Here is the scenario for this episode:
The boss gives you access to the companies data and asks you to come up with a model that uses it. With all this data it’s got to be good for making something the users will use right?
You buckle down, work with data scientists and make a lot of tweaks to the data come up with something, but no matter how much you advertise it no one wants to use it. Back to the drawing board.
This time you find out what the users do want, more tweaks to the data and get a model that is accurate. People love it, tons of users flood in and flood the server. The servers crash from too large of a model. The IT guys say they can fix it and bring in a bunch of new hardware. It all seems to be going fine until you notice every review of your app laughs at how inaccurate it is. This can’t be, it’s the same model, just running on different hardware, right?
Lets make sure this doesn’t ever happen.
Today we are covering the development cycle for AI
This podcast is called design for AI
It is here to help define the space where Machine learning intersects with UX. Where we talk to experts and discuss topics around designing a better AI.
music is by Rolemusic
Im your host Mark Bailey
Lets get started
Machine learning up to this point has been more on the research side.
So much so that it really doesn’t fit in to the normal software development cycle.
There are all these gotchas that won’t let you fit into the normal cyclic agile sprints that most people are used to.
This affects getting in good design. A big part of UX design not slowing down the software development cycle is to have a regular process so UX can run in parallel to development. It is possible with machine learning development, the cycle just looks a little different.
The normal software development process is building a machine.
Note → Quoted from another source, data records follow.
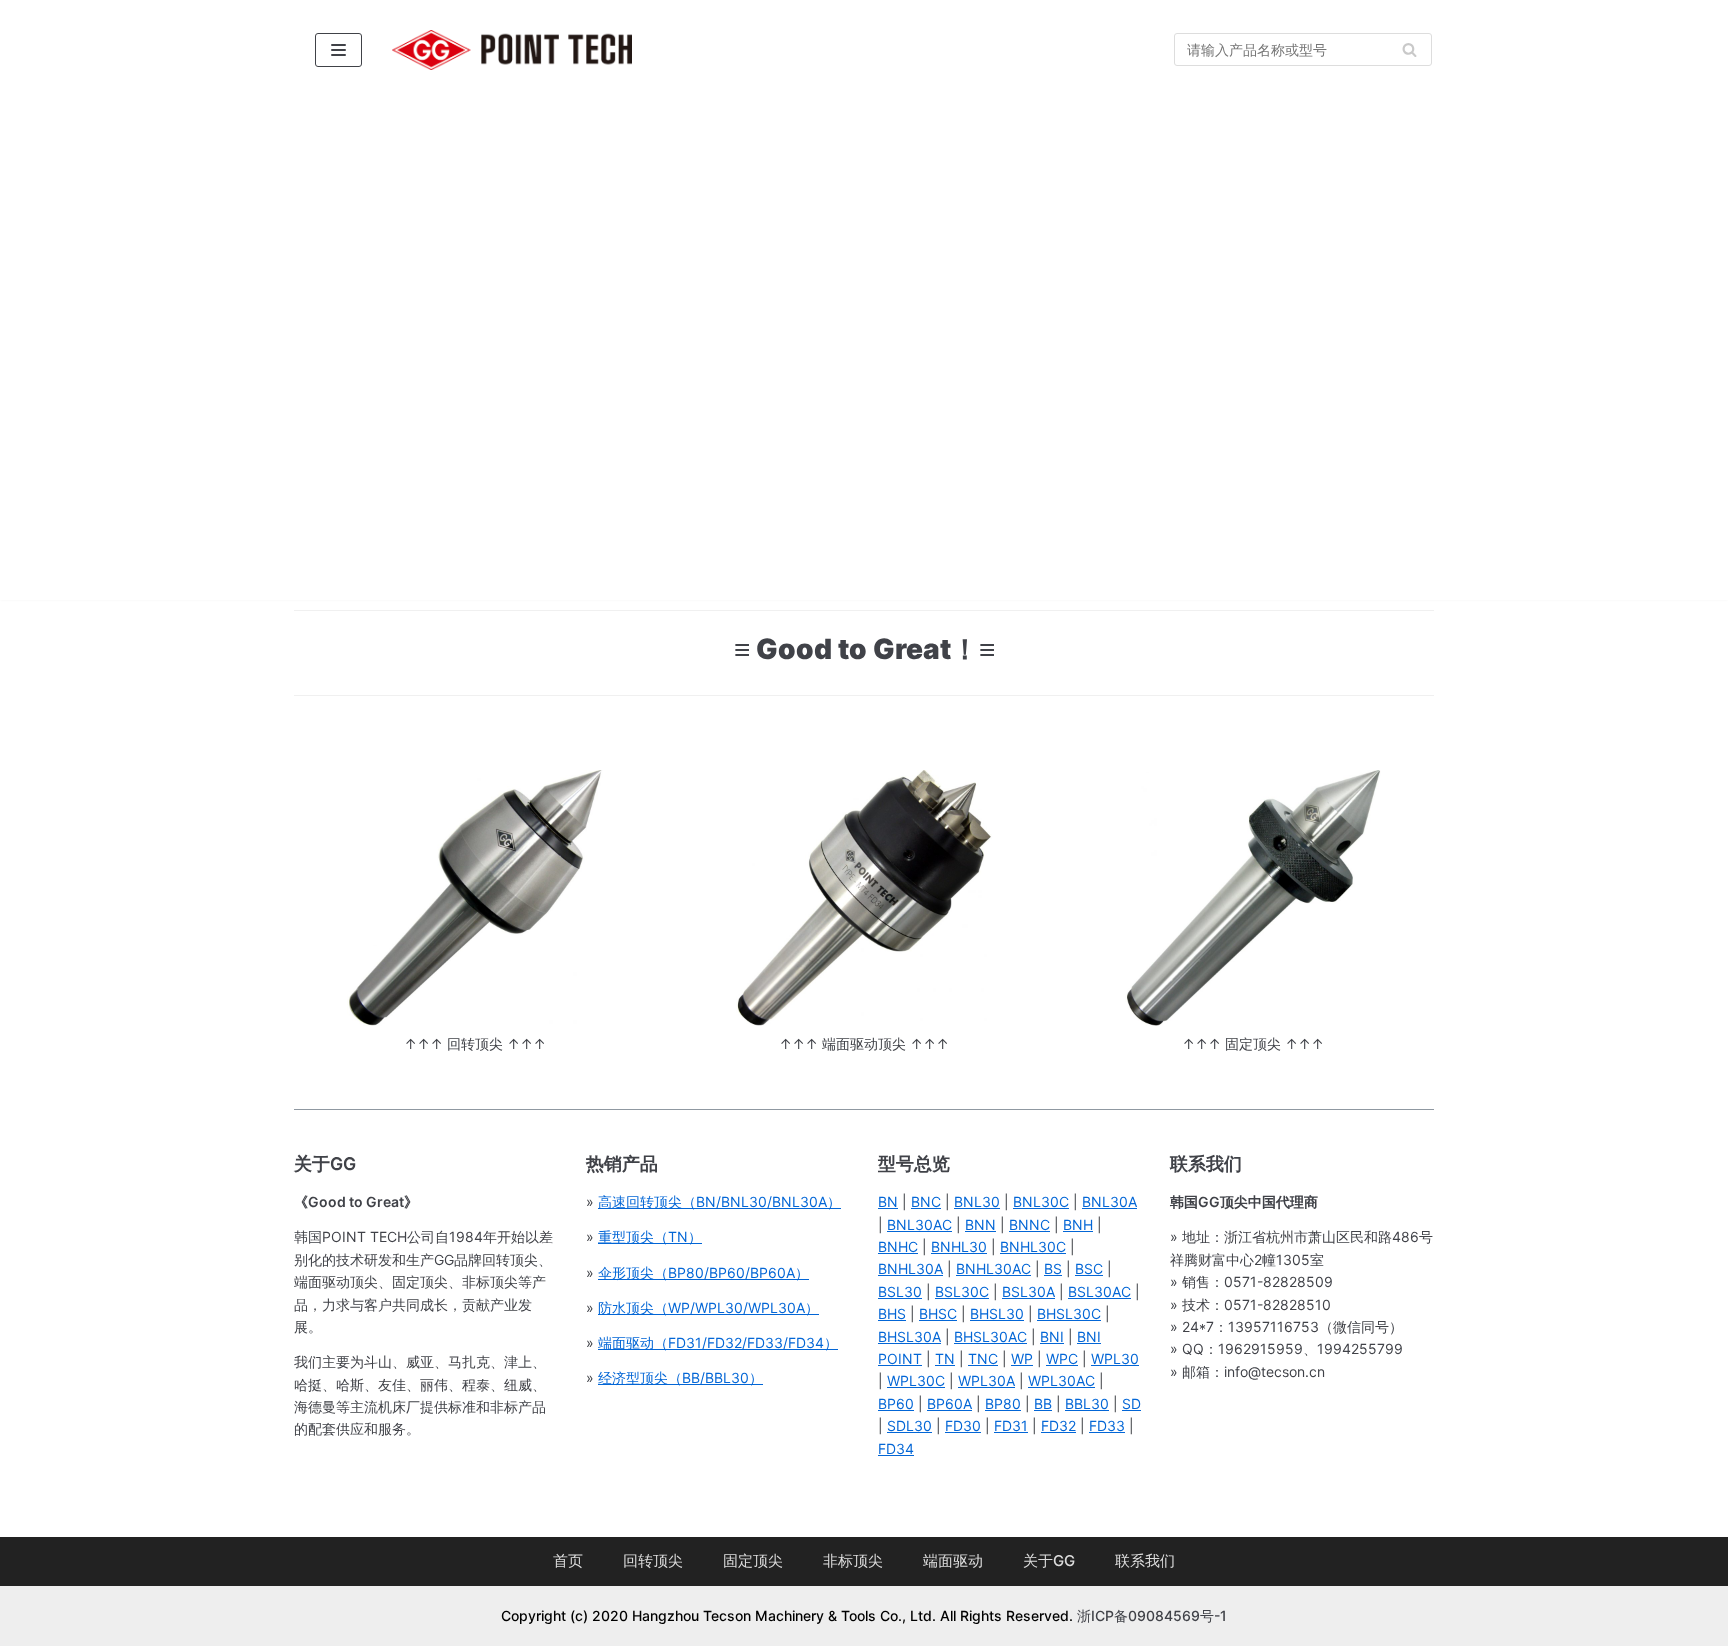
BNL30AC (919, 1224)
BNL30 (977, 1201)
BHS (892, 1313)
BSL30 (900, 1291)
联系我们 (1145, 1560)
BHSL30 (997, 1313)
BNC (926, 1201)
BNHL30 (959, 1246)
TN (945, 1358)
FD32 (1058, 1425)
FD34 (896, 1448)
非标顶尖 (853, 1560)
It’s a really complicated machine, but in development terms it is still stateful, so development is done to by writing to the test case.
For the updated process, instead of a machine, think of it like you are hiring an employee. There are 5 stages to hiring an employee.
Step 1: “Plan”
Let’s start with the plan. Before even thinking of Machine learning – collect data. Not just analytic data, user data. This is normal UX research. Is machine learning necessary? Remember AI is not a fortune teller. Aim for problems that are possible now but would take many hours for many people to solve. If a person can’t perform the task, then neither can an AI.
For the people side of UX research, visit in location, in car or lunch to watch real tasks. Bring artifacts if they can’t be visited. Do not talk down to user, ask them to explain things. Write quotes instead of opinion, Take pictures, Ask open ended questions. Do not ask them to design. Do not ask for them to predict the future. People are bad at that. Do not write solutions or bug fixes and do not teach no matter how much you think you can help. Instead, Can you tell be more? Can you explain x to me? Do they have questions for you?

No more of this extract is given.